- _Task goal_
Return the data below unchanged. Drop any pictures.

━━━ Data extracts ━━━

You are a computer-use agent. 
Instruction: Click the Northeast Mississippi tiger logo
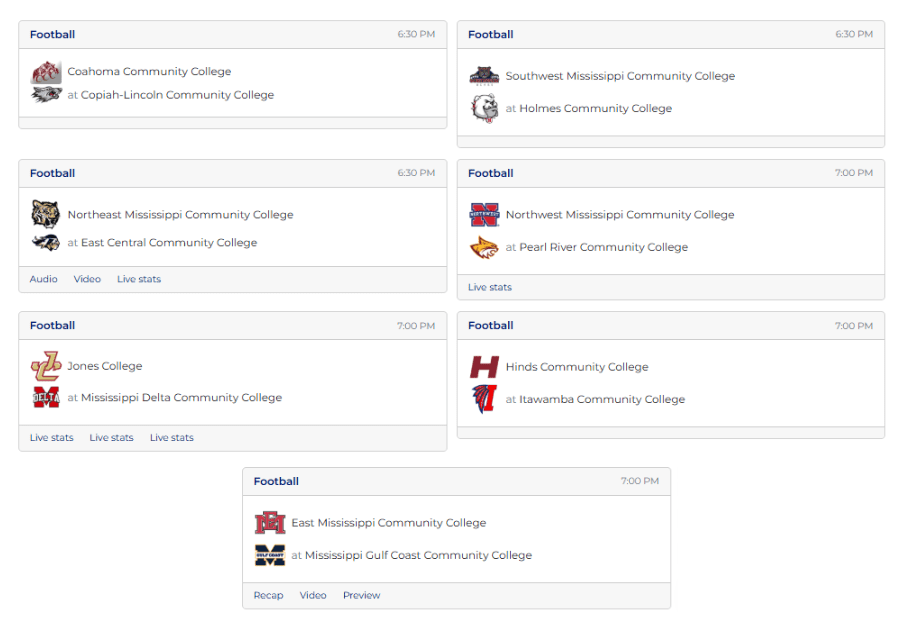coord(46,214)
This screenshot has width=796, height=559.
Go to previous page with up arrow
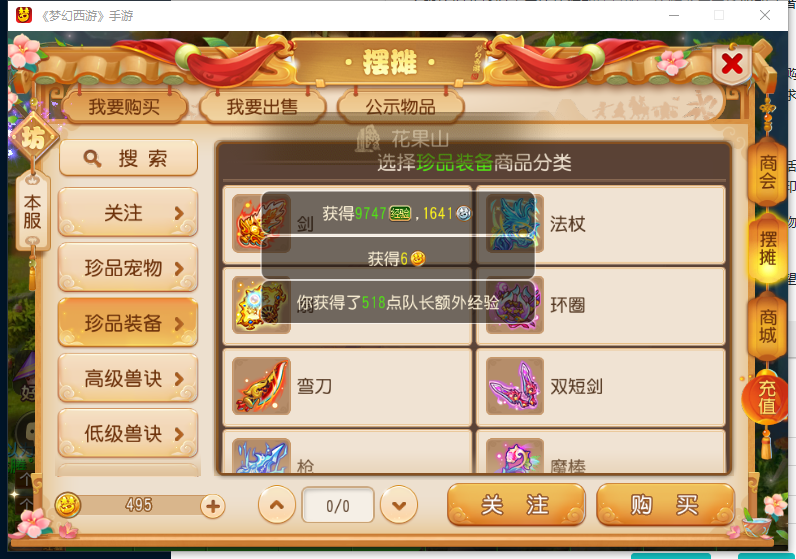[x=277, y=505]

━━━

- _Response area_
You are a computer-use agent. 
Instruction: Click the Northeast Mississippi tiger logo
coord(46,214)
This screenshot has width=796, height=559.
Go to previous page with up arrow
[x=277, y=505]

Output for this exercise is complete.